Data provided ::
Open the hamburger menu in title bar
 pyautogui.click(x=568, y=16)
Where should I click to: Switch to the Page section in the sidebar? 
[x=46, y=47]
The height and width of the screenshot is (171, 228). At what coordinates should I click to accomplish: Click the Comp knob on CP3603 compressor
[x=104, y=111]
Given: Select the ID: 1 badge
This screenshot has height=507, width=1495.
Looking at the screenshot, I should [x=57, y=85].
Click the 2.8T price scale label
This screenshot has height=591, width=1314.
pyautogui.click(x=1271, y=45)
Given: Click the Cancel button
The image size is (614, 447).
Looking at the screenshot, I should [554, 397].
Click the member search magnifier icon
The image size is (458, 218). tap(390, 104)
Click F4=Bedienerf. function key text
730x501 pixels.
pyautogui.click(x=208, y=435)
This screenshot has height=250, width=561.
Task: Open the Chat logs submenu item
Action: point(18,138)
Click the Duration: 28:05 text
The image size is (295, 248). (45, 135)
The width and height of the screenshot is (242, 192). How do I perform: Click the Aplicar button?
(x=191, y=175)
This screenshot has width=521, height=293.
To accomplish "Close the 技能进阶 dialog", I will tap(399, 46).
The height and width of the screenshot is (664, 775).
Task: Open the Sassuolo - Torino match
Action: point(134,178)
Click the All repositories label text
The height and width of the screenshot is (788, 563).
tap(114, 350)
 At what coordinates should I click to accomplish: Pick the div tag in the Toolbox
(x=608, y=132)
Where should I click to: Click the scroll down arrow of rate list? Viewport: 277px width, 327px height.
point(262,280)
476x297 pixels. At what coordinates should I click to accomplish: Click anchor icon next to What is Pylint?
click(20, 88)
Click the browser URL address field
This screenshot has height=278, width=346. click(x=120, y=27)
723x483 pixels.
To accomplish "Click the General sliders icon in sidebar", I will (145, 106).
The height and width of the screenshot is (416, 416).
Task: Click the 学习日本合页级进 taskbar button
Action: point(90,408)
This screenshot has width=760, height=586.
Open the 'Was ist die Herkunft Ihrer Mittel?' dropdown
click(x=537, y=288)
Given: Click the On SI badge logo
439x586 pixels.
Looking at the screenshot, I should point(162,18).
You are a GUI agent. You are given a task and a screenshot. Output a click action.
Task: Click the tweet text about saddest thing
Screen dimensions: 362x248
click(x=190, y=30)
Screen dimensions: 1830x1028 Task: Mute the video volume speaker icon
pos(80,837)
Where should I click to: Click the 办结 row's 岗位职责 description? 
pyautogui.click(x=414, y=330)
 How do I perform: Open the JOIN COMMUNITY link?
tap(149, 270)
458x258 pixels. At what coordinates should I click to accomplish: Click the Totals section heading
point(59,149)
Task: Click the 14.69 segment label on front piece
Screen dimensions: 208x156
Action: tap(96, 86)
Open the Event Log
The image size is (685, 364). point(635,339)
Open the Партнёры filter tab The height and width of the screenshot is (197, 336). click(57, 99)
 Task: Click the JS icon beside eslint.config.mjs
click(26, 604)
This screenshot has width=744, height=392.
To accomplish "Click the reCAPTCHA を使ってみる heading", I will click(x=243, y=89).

Aim of the task ::
If a line in the records includes the string "badge", copy it.

Task answer ::
Given: Select the ID: 1 badge
Given: Click the On SI badge logo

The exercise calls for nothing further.